A Câmara dos Deputados aprovou uma Proposta de Emenda à Constituição (PEC) que restabelece integralidade e paridade para agentes comunitários de saúde (ACS) e agentes de combate às endemias (ACEs), regras extintas em 2003. A PEC estabelece aposentadoria integral e paritária, idade mínima a partir de 50 anos na transição e ingresso exclusivo por concurso público. Contratações temporárias ou terceirizadas ficam restritas a emergências de saúde pública.
O impacto fiscal é controverso. Técnicos do Congresso estimam custo de até R$ 11 bilhões em três anos, enquanto o relator, deputado Antonio Brito (PSD-BA), calcula cerca de R$ 1 bilhão por ano. O texto seguirá para aprovação no Senado em dois turnos.
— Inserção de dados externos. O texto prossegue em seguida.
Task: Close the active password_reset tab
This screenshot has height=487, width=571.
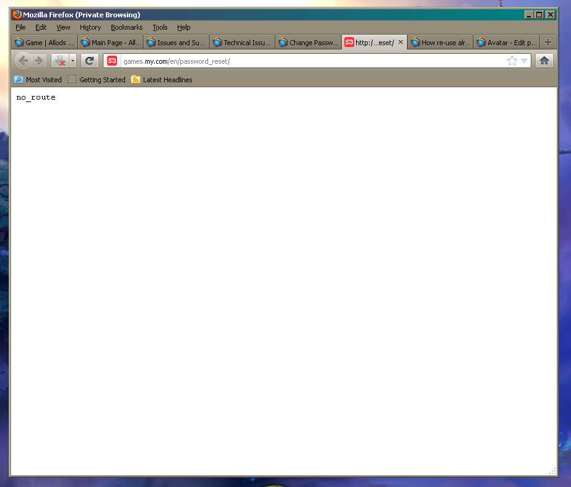Action: pyautogui.click(x=401, y=43)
Para profissionais já na ativa, a transição prevê aumento gradual da idade mínima, começando em 50 e 52 anos (mulheres e homens), até atingir 57 e 60 anos em 2041. Para quem ingressar após a promulgação, a idade mínima será de 57 anos para mulheres e 60 anos para homens, com 25 anos de contribuição e exercício.
A PEC cria ainda mecanismo inédito de complemento pago pela União para servidores vinculados ao INSS, garantindo integralidade e paridade. Municípios alertam que o custo adicional pode chegar a R$ 21,2 bilhões, pressionando contas locais, e pedem que a União assuma integralmente a despesa. Agentes indígenas de saúde e saneamento também serão contemplados, reforçando o caráter abrangente e restritivo da proposta.